* _Exercise prompt_:
Format the entries below as a JSON list of strings, with one string for each line and no strings for blank lines.

* _Source information_:

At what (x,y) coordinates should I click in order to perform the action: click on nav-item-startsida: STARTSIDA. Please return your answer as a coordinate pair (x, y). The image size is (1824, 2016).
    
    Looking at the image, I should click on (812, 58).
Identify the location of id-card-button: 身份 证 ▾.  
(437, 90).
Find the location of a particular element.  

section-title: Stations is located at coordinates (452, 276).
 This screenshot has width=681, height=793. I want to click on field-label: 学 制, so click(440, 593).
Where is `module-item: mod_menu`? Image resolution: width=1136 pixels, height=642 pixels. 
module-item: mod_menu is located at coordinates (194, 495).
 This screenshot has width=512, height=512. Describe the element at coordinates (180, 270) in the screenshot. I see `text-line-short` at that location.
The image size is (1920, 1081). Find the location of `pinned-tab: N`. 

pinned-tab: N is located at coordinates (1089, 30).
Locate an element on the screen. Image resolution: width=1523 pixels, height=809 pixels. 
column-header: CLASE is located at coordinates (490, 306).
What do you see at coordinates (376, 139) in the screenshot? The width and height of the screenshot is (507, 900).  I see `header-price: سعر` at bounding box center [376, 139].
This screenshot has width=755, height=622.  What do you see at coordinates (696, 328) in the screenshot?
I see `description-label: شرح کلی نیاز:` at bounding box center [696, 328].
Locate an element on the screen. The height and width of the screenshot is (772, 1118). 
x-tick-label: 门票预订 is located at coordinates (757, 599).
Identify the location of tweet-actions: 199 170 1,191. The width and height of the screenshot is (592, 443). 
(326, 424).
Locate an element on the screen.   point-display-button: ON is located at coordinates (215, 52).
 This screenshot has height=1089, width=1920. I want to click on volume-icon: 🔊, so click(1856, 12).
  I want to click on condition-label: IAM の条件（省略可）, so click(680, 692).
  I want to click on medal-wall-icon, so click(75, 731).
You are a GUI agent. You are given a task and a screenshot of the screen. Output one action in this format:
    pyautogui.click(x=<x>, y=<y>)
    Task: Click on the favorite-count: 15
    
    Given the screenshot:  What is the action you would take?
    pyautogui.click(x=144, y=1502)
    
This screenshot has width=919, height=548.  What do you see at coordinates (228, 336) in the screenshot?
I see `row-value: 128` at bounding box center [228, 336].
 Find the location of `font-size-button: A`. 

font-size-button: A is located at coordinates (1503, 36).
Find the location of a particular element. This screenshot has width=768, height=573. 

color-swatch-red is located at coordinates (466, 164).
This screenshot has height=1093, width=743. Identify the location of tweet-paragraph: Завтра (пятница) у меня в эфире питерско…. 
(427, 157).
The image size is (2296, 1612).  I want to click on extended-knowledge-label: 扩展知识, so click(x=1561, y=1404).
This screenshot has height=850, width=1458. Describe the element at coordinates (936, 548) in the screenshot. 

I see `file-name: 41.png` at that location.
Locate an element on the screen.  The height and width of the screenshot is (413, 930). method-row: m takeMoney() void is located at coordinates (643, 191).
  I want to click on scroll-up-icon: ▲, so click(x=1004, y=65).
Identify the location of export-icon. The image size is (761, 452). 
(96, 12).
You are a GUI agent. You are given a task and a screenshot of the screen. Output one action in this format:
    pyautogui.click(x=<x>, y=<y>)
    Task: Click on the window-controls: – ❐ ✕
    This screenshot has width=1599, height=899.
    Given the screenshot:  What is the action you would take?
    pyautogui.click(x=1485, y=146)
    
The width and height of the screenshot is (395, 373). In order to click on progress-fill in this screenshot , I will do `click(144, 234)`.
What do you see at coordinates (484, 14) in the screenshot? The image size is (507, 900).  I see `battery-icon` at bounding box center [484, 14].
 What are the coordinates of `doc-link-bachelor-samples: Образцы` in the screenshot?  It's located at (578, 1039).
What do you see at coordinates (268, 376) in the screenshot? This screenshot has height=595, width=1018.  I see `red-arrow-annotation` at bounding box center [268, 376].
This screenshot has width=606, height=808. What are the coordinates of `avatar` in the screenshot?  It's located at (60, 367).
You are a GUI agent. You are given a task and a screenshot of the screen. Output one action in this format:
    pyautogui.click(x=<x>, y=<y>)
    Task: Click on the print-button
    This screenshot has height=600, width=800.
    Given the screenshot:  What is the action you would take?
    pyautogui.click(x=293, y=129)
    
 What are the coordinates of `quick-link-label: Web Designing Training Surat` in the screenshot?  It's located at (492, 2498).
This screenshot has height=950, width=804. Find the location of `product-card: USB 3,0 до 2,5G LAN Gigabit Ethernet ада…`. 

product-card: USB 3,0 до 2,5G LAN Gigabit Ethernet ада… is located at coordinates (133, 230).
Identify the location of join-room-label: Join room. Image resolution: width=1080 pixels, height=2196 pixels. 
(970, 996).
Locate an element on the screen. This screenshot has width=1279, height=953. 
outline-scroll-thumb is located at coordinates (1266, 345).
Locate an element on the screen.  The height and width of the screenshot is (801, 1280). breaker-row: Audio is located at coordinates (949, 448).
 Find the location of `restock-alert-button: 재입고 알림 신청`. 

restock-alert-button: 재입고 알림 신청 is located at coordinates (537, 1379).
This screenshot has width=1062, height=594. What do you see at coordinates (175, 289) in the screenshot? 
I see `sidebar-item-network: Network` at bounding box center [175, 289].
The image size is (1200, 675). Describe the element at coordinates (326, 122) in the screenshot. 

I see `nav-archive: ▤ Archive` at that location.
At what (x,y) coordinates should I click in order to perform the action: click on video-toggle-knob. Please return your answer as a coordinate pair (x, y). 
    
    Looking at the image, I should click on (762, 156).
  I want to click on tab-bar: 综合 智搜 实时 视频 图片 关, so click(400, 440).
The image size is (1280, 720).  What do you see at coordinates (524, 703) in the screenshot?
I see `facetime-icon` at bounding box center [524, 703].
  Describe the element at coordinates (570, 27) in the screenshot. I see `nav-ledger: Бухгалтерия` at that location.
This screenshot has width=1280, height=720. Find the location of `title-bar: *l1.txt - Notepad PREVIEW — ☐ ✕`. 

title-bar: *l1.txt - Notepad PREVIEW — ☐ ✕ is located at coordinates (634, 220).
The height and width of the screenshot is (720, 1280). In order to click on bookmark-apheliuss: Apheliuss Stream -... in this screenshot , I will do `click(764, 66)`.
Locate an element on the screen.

* _Exercise answer_:
[
  "At what (x,y) coordinates should I click in order to perform the action: click on nav-item-startsida: STARTSIDA. Please return your answer as a coordinate pair (x, y). The image size is (1824, 2016).",
  "    Looking at the image, I should click on (812, 58).",
  "Identify the location of id-card-button: 身份 证 ▾.  ",
  "(437, 90).",
  "Find the location of a particular element.  ",
  "section-title: Stations is located at coordinates (452, 276).",
  " This screenshot has width=681, height=793. I want to click on field-label: 学 制, so click(440, 593).",
  "Where is `module-item: mod_menu`? Image resolution: width=1136 pixels, height=642 pixels. ",
  "module-item: mod_menu is located at coordinates (194, 495).",
  " This screenshot has width=512, height=512. Describe the element at coordinates (180, 270) in the screenshot. I see `text-line-short` at that location.",
  "The image size is (1920, 1081). Find the location of `pinned-tab: N`. ",
  "pinned-tab: N is located at coordinates (1089, 30).",
  "Locate an element on the screen. Image resolution: width=1523 pixels, height=809 pixels. ",
  "column-header: CLASE is located at coordinates (490, 306).",
  "What do you see at coordinates (376, 139) in the screenshot? The width and height of the screenshot is (507, 900).  I see `header-price: سعر` at bounding box center [376, 139].",
  "This screenshot has width=755, height=622.  What do you see at coordinates (696, 328) in the screenshot?",
  "I see `description-label: شرح کلی نیاز:` at bounding box center [696, 328].",
  "Locate an element on the screen. The height and width of the screenshot is (772, 1118). ",
  "x-tick-label: 门票预订 is located at coordinates (757, 599).",
  "Identify the location of tweet-actions: 199 170 1,191. The width and height of the screenshot is (592, 443). ",
  "(326, 424).",
  "Locate an element on the screen.   point-display-button: ON is located at coordinates (215, 52).",
  " This screenshot has height=1089, width=1920. I want to click on volume-icon: 🔊, so click(1856, 12).",
  "  I want to click on condition-label: IAM の条件（省略可）, so click(680, 692).",
  "  I want to click on medal-wall-icon, so click(75, 731).",
  "You are a GUI agent. You are given a task and a screenshot of the screen. Output one action in this format:",
  "    pyautogui.click(x=<x>, y=<y>)",
  "    Task: Click on the favorite-count: 15",
  "    Given the screenshot:  What is the action you would take?",
  "    pyautogui.click(x=144, y=1502)",
  "This screenshot has width=919, height=548.  What do you see at coordinates (228, 336) in the screenshot?",
  "I see `row-value: 128` at bounding box center [228, 336].",
  " Find the location of `font-size-button: A`. ",
  "font-size-button: A is located at coordinates (1503, 36).",
  "Find the location of a particular element. This screenshot has width=768, height=573. ",
  "color-swatch-red is located at coordinates (466, 164).",
  "This screenshot has height=1093, width=743. Identify the location of tweet-paragraph: Завтра (пятница) у меня в эфире питерско…. ",
  "(427, 157).",
  "The image size is (2296, 1612).  I want to click on extended-knowledge-label: 扩展知识, so click(x=1561, y=1404).",
  "This screenshot has height=850, width=1458. Describe the element at coordinates (936, 548) in the screenshot. ",
  "I see `file-name: 41.png` at that location.",
  "Locate an element on the screen.  The height and width of the screenshot is (413, 930). method-row: m takeMoney() void is located at coordinates (643, 191).",
  "  I want to click on scroll-up-icon: ▲, so click(x=1004, y=65).",
  "Identify the location of export-icon. The image size is (761, 452). ",
  "(96, 12).",
  "You are a GUI agent. You are given a task and a screenshot of the screen. Output one action in this format:",
  "    pyautogui.click(x=<x>, y=<y>)",
  "    Task: Click on the window-controls: – ❐ ✕",
  "    This screenshot has width=1599, height=899.",
  "    Given the screenshot:  What is the action you would take?",
  "    pyautogui.click(x=1485, y=146)",
  "The width and height of the screenshot is (395, 373). In order to click on progress-fill in this screenshot , I will do `click(144, 234)`.",
  "What do you see at coordinates (484, 14) in the screenshot? The image size is (507, 900).  I see `battery-icon` at bounding box center [484, 14].",
  " What are the coordinates of `doc-link-bachelor-samples: Образцы` in the screenshot?  It's located at (578, 1039).",
  "What do you see at coordinates (268, 376) in the screenshot? This screenshot has height=595, width=1018.  I see `red-arrow-annotation` at bounding box center [268, 376].",
  "This screenshot has width=606, height=808. What are the coordinates of `avatar` in the screenshot?  It's located at (60, 367).",
  "You are a GUI agent. You are given a task and a screenshot of the screen. Output one action in this format:",
  "    pyautogui.click(x=<x>, y=<y>)",
  "    Task: Click on the print-button",
  "    This screenshot has height=600, width=800.",
  "    Given the screenshot:  What is the action you would take?",
  "    pyautogui.click(x=293, y=129)",
  " What are the coordinates of `quick-link-label: Web Designing Training Surat` in the screenshot?  It's located at (492, 2498).",
  "This screenshot has height=950, width=804. Find the location of `product-card: USB 3,0 до 2,5G LAN Gigabit Ethernet ада…`. ",
  "product-card: USB 3,0 до 2,5G LAN Gigabit Ethernet ада… is located at coordinates (133, 230).",
  "Identify the location of join-room-label: Join room. Image resolution: width=1080 pixels, height=2196 pixels. ",
  "(970, 996).",
  "Locate an element on the screen. This screenshot has width=1279, height=953. ",
  "outline-scroll-thumb is located at coordinates (1266, 345).",
  "Locate an element on the screen.  The height and width of the screenshot is (801, 1280). breaker-row: Audio is located at coordinates (949, 448).",
  " Find the location of `restock-alert-button: 재입고 알림 신청`. ",
  "restock-alert-button: 재입고 알림 신청 is located at coordinates (537, 1379).",
  "This screenshot has width=1062, height=594. What do you see at coordinates (175, 289) in the screenshot? ",
  "I see `sidebar-item-network: Network` at bounding box center [175, 289].",
  "The image size is (1200, 675). Describe the element at coordinates (326, 122) in the screenshot. ",
  "I see `nav-archive: ▤ Archive` at that location.",
  "At what (x,y) coordinates should I click in order to perform the action: click on video-toggle-knob. Please return your answer as a coordinate pair (x, y). ",
  "    Looking at the image, I should click on (762, 156).",
  "  I want to click on tab-bar: 综合 智搜 实时 视频 图片 关, so click(400, 440).",
  "The image size is (1280, 720).  What do you see at coordinates (524, 703) in the screenshot?",
  "I see `facetime-icon` at bounding box center [524, 703].",
  "  Describe the element at coordinates (570, 27) in the screenshot. I see `nav-ledger: Бухгалтерия` at that location.",
  "This screenshot has width=1280, height=720. Find the location of `title-bar: *l1.txt - Notepad PREVIEW — ☐ ✕`. ",
  "title-bar: *l1.txt - Notepad PREVIEW — ☐ ✕ is located at coordinates (634, 220).",
  "The height and width of the screenshot is (720, 1280). In order to click on bookmark-apheliuss: Apheliuss Stream -... in this screenshot , I will do `click(764, 66)`.",
  "Locate an element on the screen."
]